# [To do]
Copy out the listing below word for word, starting at the line that contains "Given: Confirm the new client secret with Add" and ending after the line that contains "Click the upper".

+++ Entries provided +++

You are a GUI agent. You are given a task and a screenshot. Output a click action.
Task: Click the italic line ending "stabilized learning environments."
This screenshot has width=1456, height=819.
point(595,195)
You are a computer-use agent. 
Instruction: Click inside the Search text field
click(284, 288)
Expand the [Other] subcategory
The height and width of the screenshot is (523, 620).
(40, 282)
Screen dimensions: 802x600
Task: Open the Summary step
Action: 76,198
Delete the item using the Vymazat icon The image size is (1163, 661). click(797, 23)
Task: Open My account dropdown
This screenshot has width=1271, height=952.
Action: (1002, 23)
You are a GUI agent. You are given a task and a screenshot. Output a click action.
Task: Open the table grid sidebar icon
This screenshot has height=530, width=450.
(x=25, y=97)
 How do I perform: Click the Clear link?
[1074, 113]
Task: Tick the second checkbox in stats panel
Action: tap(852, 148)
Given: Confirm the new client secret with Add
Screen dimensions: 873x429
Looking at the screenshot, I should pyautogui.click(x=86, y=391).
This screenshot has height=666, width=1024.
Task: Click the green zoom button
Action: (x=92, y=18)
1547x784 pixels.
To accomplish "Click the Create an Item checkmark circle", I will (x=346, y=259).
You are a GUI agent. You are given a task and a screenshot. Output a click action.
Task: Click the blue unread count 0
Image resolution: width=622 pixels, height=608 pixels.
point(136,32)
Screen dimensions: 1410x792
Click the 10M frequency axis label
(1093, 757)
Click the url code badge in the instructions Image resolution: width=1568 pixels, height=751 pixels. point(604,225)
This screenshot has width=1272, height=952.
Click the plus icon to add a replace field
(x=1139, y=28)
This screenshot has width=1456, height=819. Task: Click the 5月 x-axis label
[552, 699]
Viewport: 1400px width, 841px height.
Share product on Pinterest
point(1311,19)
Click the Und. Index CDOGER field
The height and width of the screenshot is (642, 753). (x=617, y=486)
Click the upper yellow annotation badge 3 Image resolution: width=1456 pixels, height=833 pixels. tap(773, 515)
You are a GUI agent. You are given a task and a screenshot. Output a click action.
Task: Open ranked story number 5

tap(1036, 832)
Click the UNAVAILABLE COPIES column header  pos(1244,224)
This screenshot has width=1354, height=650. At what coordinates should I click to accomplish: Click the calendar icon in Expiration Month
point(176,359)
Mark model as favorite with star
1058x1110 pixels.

+++

# [Exercise response]
Given: Confirm the new client secret with Add
Screen dimensions: 873x429
Looking at the screenshot, I should pyautogui.click(x=86, y=391).
This screenshot has height=666, width=1024.
Task: Click the green zoom button
Action: (x=92, y=18)
1547x784 pixels.
To accomplish "Click the Create an Item checkmark circle", I will (x=346, y=259).
You are a GUI agent. You are given a task and a screenshot. Output a click action.
Task: Click the blue unread count 0
Image resolution: width=622 pixels, height=608 pixels.
point(136,32)
Screen dimensions: 1410x792
Click the 10M frequency axis label
(1093, 757)
Click the url code badge in the instructions Image resolution: width=1568 pixels, height=751 pixels. point(604,225)
This screenshot has width=1272, height=952.
Click the plus icon to add a replace field
(x=1139, y=28)
This screenshot has width=1456, height=819. Task: Click the 5月 x-axis label
[552, 699]
Viewport: 1400px width, 841px height.
Share product on Pinterest
point(1311,19)
Click the Und. Index CDOGER field
The height and width of the screenshot is (642, 753). (x=617, y=486)
Click the upper yellow annotation badge 3 Image resolution: width=1456 pixels, height=833 pixels. tap(773, 515)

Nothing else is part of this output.